▸ **Extracted data entries**
......
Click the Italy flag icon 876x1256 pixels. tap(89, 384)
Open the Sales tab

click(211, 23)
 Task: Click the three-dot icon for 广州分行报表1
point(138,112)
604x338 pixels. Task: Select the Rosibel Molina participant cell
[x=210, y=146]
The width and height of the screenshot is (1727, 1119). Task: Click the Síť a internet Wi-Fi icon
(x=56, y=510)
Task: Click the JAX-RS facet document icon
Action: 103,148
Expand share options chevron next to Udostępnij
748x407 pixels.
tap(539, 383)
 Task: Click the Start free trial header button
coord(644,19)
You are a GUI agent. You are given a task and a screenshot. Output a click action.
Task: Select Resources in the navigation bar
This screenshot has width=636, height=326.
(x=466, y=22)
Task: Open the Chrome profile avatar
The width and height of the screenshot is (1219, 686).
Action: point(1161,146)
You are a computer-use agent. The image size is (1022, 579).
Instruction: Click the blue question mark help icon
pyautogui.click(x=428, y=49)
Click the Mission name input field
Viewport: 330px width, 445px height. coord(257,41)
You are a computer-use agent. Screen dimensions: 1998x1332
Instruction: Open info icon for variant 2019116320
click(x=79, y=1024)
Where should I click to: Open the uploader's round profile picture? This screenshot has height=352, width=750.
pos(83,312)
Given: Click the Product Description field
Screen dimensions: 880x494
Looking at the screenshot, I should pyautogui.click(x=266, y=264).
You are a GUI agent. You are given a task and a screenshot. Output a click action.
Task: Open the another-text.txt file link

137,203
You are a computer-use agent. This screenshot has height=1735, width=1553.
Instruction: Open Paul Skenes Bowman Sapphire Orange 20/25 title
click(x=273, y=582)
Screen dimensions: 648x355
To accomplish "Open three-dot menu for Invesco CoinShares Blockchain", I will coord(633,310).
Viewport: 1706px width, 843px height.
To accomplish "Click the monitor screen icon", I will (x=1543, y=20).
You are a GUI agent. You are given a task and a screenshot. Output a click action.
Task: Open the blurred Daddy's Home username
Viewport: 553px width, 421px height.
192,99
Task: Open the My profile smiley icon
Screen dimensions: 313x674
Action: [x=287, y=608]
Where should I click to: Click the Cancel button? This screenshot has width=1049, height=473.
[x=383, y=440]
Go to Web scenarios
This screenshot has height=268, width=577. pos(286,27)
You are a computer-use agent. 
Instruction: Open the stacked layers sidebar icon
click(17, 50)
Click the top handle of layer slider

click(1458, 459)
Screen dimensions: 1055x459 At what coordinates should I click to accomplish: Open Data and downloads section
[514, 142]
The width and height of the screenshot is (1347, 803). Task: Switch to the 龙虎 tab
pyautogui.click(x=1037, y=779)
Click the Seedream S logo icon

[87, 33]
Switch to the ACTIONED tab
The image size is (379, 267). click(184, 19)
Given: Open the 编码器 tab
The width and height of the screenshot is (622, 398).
......
▸ **What this task involves**
Could you retype all of the entries, leaving every character unchanged?

▸ **Solution for this problem**
Click the Italy flag icon 876x1256 pixels. tap(89, 384)
Open the Sales tab

click(211, 23)
 Task: Click the three-dot icon for 广州分行报表1
point(138,112)
604x338 pixels. Task: Select the Rosibel Molina participant cell
[x=210, y=146]
The width and height of the screenshot is (1727, 1119). Task: Click the Síť a internet Wi-Fi icon
(x=56, y=510)
Task: Click the JAX-RS facet document icon
Action: 103,148
Expand share options chevron next to Udostępnij
748x407 pixels.
tap(539, 383)
 Task: Click the Start free trial header button
coord(644,19)
You are a GUI agent. You are given a task and a screenshot. Output a click action.
Task: Select Resources in the navigation bar
This screenshot has width=636, height=326.
(x=466, y=22)
Task: Open the Chrome profile avatar
The width and height of the screenshot is (1219, 686).
Action: point(1161,146)
You are a computer-use agent. The image size is (1022, 579).
Instruction: Click the blue question mark help icon
pyautogui.click(x=428, y=49)
Click the Mission name input field
Viewport: 330px width, 445px height. coord(257,41)
You are a computer-use agent. Screen dimensions: 1998x1332
Instruction: Open info icon for variant 2019116320
click(x=79, y=1024)
Where should I click to: Open the uploader's round profile picture? This screenshot has height=352, width=750.
pos(83,312)
Given: Click the Product Description field
Screen dimensions: 880x494
Looking at the screenshot, I should pyautogui.click(x=266, y=264).
You are a GUI agent. You are given a task and a screenshot. Output a click action.
Task: Open the another-text.txt file link

137,203
You are a computer-use agent. This screenshot has height=1735, width=1553.
Instruction: Open Paul Skenes Bowman Sapphire Orange 20/25 title
click(x=273, y=582)
Screen dimensions: 648x355
To accomplish "Open three-dot menu for Invesco CoinShares Blockchain", I will coord(633,310).
Viewport: 1706px width, 843px height.
To accomplish "Click the monitor screen icon", I will (x=1543, y=20).
You are a GUI agent. You are given a task and a screenshot. Output a click action.
Task: Open the blurred Daddy's Home username
Viewport: 553px width, 421px height.
192,99
Task: Open the My profile smiley icon
Screen dimensions: 313x674
Action: [x=287, y=608]
Where should I click to: Click the Cancel button? This screenshot has width=1049, height=473.
[x=383, y=440]
Go to Web scenarios
This screenshot has height=268, width=577. pos(286,27)
You are a computer-use agent. 
Instruction: Open the stacked layers sidebar icon
click(17, 50)
Click the top handle of layer slider

click(1458, 459)
Screen dimensions: 1055x459 At what coordinates should I click to accomplish: Open Data and downloads section
[514, 142]
The width and height of the screenshot is (1347, 803). Task: Switch to the 龙虎 tab
pyautogui.click(x=1037, y=779)
Click the Seedream S logo icon

[87, 33]
Switch to the ACTIONED tab
The image size is (379, 267). click(184, 19)
Given: Open the 编码器 tab
The width and height of the screenshot is (622, 398).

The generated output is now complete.